Pertence ao Código Civil (DL n.º 47344/66, de 25 de Novembro)
Este artigo resolve a questão de quem elabora os estatutos de uma fundação quando o fundador não o fez ou o fez de forma incompleta. Os estatutos são as regras fundamentais que definem como a fundação funciona. O artigo prevê três cenários: primeiro, se a fundação é instituída por testamento e faltam estatutos, compete aos executores testamentários (pessoas designadas para cumprir a vontade do falecido) elaborá-los ou completá-los; segundo, se não há testamento envolvido, a autoridade competente (geralmente o notário ou entidade reguladora) elabora os estatutos; terceiro, se os executores testamentários não cumprem esta tarefa dentro de um ano após a abertura da sucessão, também a autoridade competente assume essa responsabilidade. Em qualquer caso, procura-se respeitar a intenção real ou presumível do fundador.

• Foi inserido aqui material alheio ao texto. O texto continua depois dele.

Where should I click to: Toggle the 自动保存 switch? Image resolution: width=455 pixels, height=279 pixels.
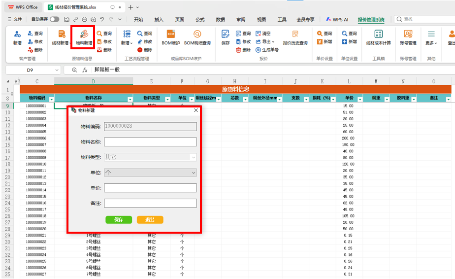point(55,19)
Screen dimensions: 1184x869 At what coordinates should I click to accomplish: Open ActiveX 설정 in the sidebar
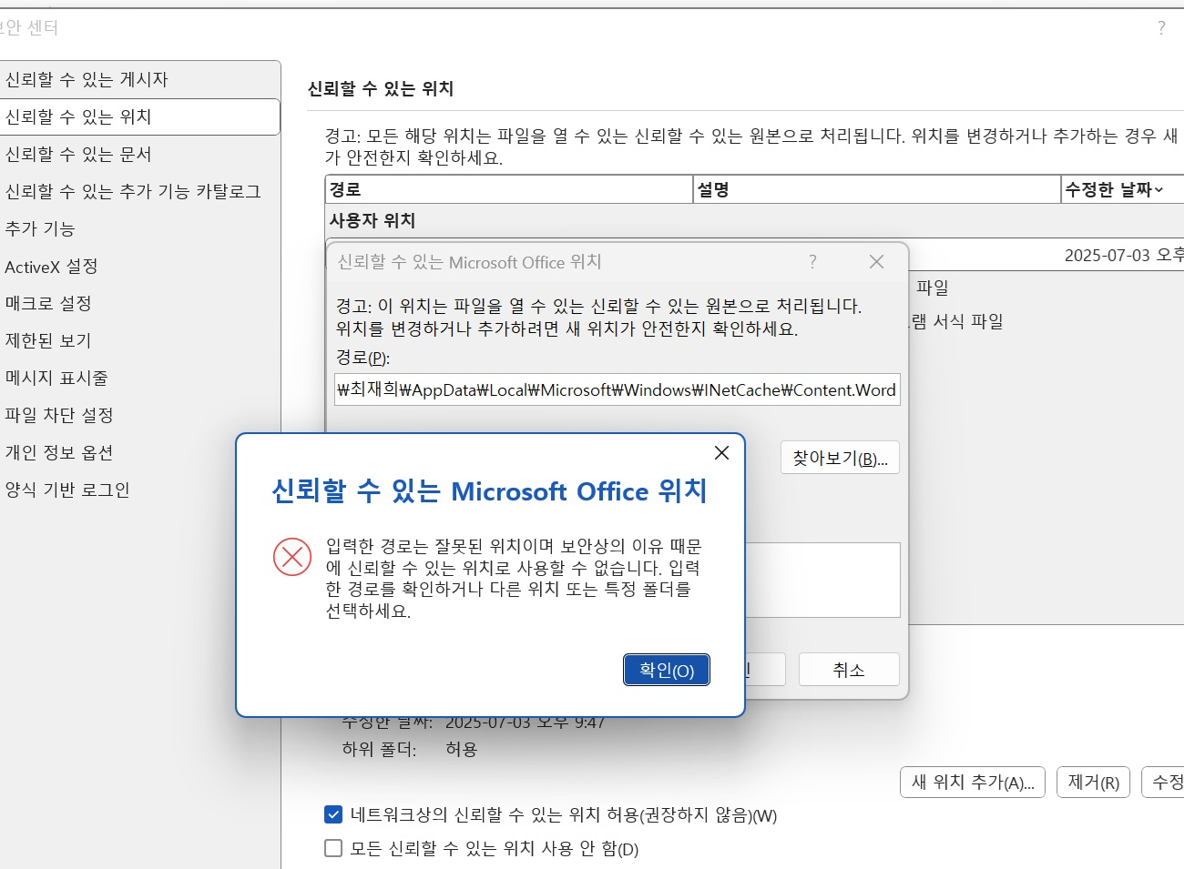pyautogui.click(x=51, y=267)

Um comerciante deixa no testamento 100 mil euros para criar uma fundação de apoio a crianças carenciadas, mas descreve apenas o objectivo geral. Os executores testamentários têm responsabilidade de elaborar os estatutos completos — definindo estrutura de gestão, patrimônio, programas concretos — respeitando a intenção manifestada no documento.
Uma pessoa viva decide criar uma fundação doando directamente bens, mas não redige estatutos formais. A autoridade competente (por exemplo, através de processo notarial) elabora os estatutos necessários, consultando a vontade expressa do instituidor e criando um documento que operacionalize a fundação.
Uma testadora institui fundação por testamento, mas os executores não elaboram os estatutos nos 12 meses seguintes à morte. A autoridade competente assume então essa elaboração, evitando o bloqueio indefinido da fundação e garantindo que o património destinado seja utilizado conforme o objectivo inicial.